GIVEN ENTRIES:
● ● ● ● ● ● ●
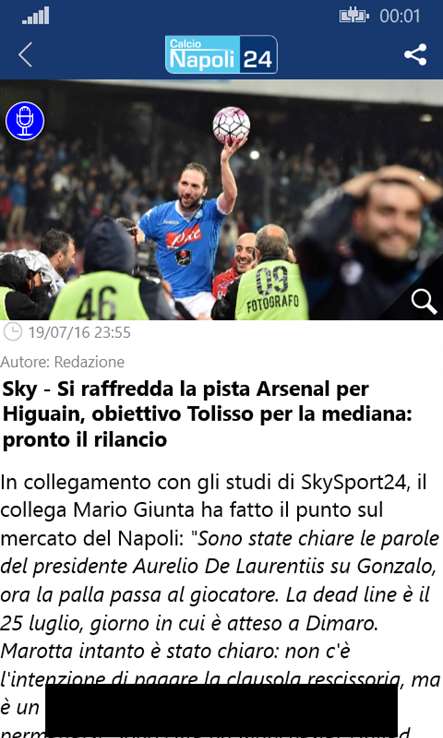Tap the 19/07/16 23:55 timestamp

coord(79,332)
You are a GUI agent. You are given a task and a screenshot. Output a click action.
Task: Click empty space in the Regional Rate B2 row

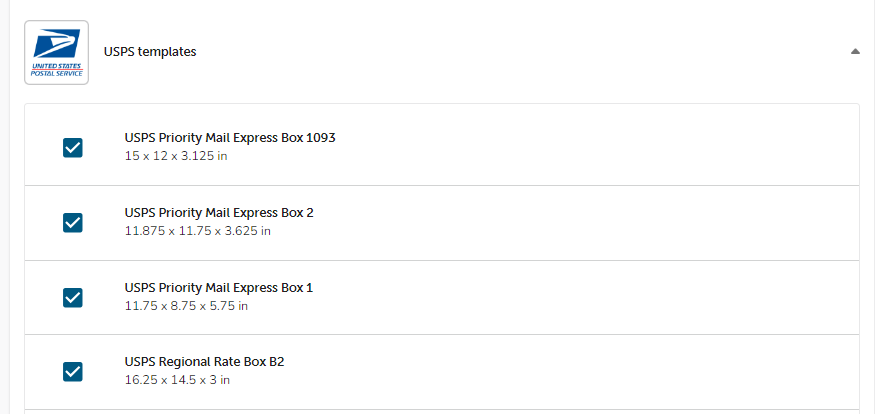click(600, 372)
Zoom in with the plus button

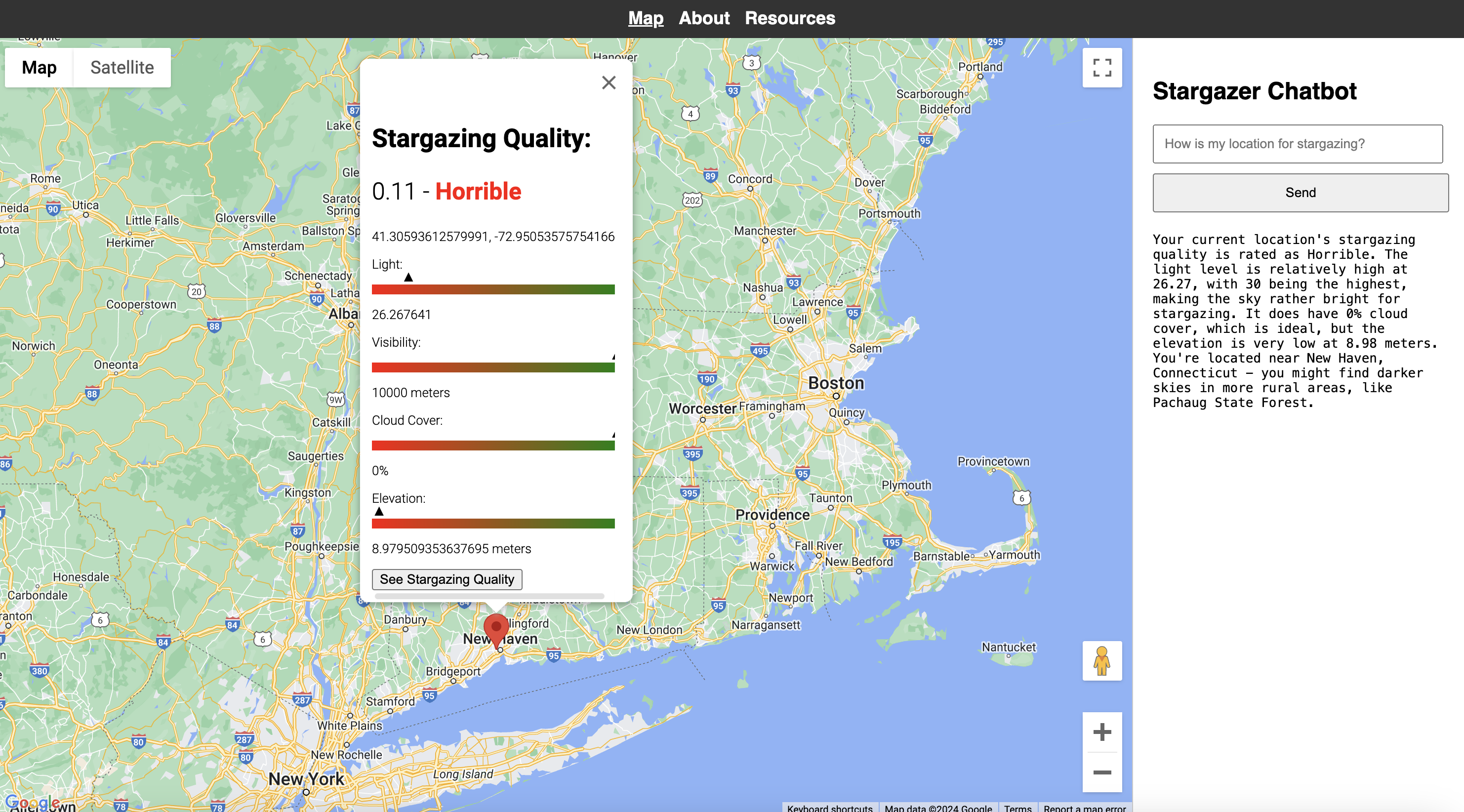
● ● ● ● ● ● ●
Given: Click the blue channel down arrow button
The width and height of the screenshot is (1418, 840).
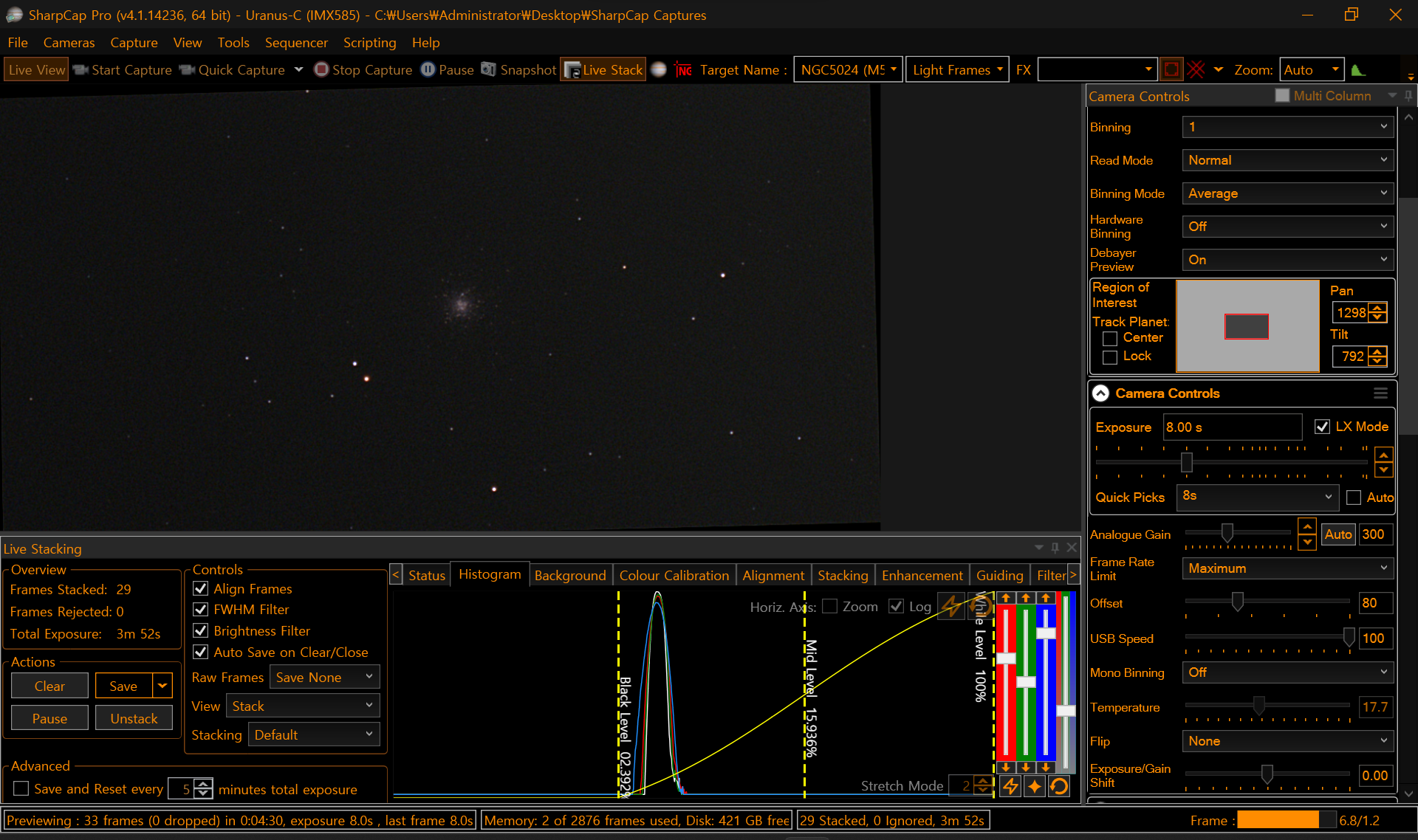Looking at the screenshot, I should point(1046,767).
● ● ● ● ● ● ●
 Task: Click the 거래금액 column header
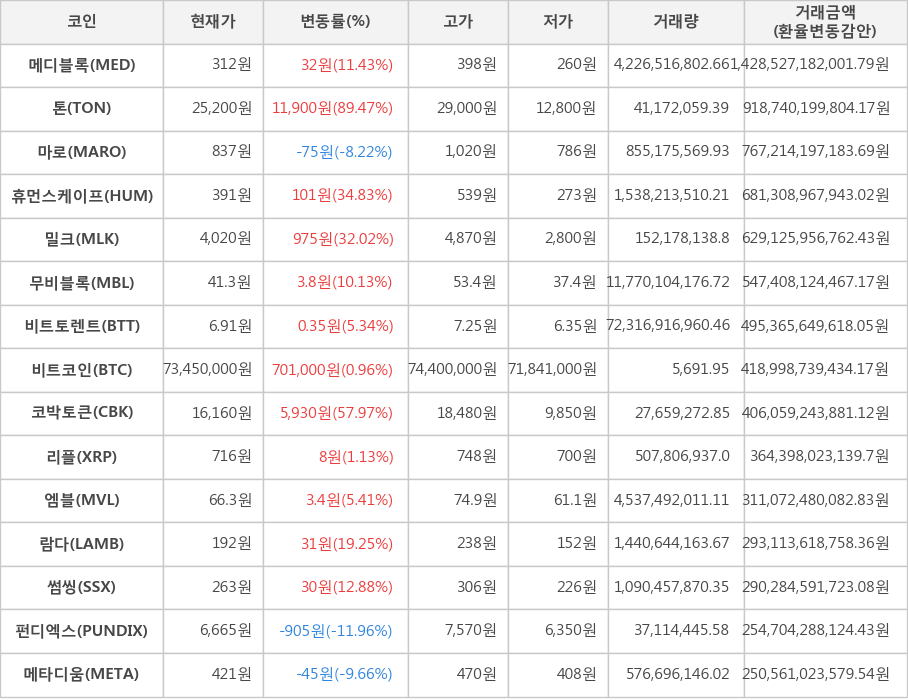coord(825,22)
● ● ● ● ● ● ●
DIRECTIONS FOR THIS TASK:
Reproduce the listing above word for word, everything from the line that contains "You are a GUI" down to the line that contains "Zoom in with the plus button", including both of those lines, and leave out the pictures.

WORKED SOLUTION:
You are a GUI agent. You are given a task and a screenshot. Output a click action.
Task: Click empty space in the Regional Rate B2 row

click(600, 372)
Zoom in with the plus button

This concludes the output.